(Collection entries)
+++++

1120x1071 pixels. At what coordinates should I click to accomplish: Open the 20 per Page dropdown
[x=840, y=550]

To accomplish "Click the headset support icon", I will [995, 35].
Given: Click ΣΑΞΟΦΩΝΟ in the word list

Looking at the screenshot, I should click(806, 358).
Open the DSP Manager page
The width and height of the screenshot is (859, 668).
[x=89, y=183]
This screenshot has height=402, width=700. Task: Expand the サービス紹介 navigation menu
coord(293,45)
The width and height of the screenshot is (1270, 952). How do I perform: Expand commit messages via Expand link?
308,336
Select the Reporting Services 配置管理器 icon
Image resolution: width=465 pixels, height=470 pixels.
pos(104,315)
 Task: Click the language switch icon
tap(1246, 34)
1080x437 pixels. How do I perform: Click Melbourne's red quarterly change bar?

+++++

How many lines in the records above contain the word "accomplish"? Give only the number.

2